If they were naked photos of an adult which were confiscated everyone would say you were fine to take them away.

Branleuse · 14/12/2014 17:39

yanbu. they were your son and your family were attempting to use them in a humiliating way which is completely inappropriate and weird. I would have been furious

mytartanscarf · 14/12/2014 17:39

Yanbu.

I do NOT like naked pictures of children.

If other people feel differently then they can take them of their child.

I would certainly have done the same as the op.

kateclarke · 14/12/2014 17:40

I would have done the same too. For the people who don't agree, how would you feel if someone had a nude photo of you that you didn't want them to have?
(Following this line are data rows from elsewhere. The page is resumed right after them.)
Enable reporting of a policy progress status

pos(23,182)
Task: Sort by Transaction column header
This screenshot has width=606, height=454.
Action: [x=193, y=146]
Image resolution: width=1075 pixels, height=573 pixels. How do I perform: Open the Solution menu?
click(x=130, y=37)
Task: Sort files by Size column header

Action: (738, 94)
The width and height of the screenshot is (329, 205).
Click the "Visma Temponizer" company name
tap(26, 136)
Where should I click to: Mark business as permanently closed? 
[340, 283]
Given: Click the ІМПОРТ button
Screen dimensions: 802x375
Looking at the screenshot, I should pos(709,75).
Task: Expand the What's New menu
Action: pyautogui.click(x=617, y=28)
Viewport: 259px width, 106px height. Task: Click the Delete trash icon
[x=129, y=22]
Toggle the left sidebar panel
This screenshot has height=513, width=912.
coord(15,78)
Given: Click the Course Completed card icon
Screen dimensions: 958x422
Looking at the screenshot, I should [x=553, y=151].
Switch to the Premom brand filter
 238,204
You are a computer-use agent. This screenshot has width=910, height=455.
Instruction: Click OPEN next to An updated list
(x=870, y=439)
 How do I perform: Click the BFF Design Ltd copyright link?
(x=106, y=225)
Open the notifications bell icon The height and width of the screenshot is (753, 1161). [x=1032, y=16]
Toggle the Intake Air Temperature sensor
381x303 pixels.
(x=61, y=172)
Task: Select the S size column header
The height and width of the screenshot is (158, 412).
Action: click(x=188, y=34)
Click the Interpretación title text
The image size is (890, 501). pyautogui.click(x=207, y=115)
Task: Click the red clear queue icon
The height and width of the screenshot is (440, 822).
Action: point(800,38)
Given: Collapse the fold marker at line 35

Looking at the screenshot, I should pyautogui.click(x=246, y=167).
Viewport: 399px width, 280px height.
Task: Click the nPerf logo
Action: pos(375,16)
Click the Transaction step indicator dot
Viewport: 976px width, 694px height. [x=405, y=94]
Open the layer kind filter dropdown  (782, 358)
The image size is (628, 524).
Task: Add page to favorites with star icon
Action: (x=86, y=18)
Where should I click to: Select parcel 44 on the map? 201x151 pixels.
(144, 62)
Coffeethrowtrampbitch · 14/12/2014 17:40

You did the right thing. My dsis had a photo of her son playing the piano naked. He found it recently and asked that she destroy it. She was unhappy but did so as he is 21 and she felt she had no right to keep a picture of him he objected to, as he was unable to give consent to it having been taken in the first place.

Your bil clearly just produced the photo to embarrass your ds, judging by what he said. I wouldn't be in a rush to consider his feelings or your own morality under those circumstances.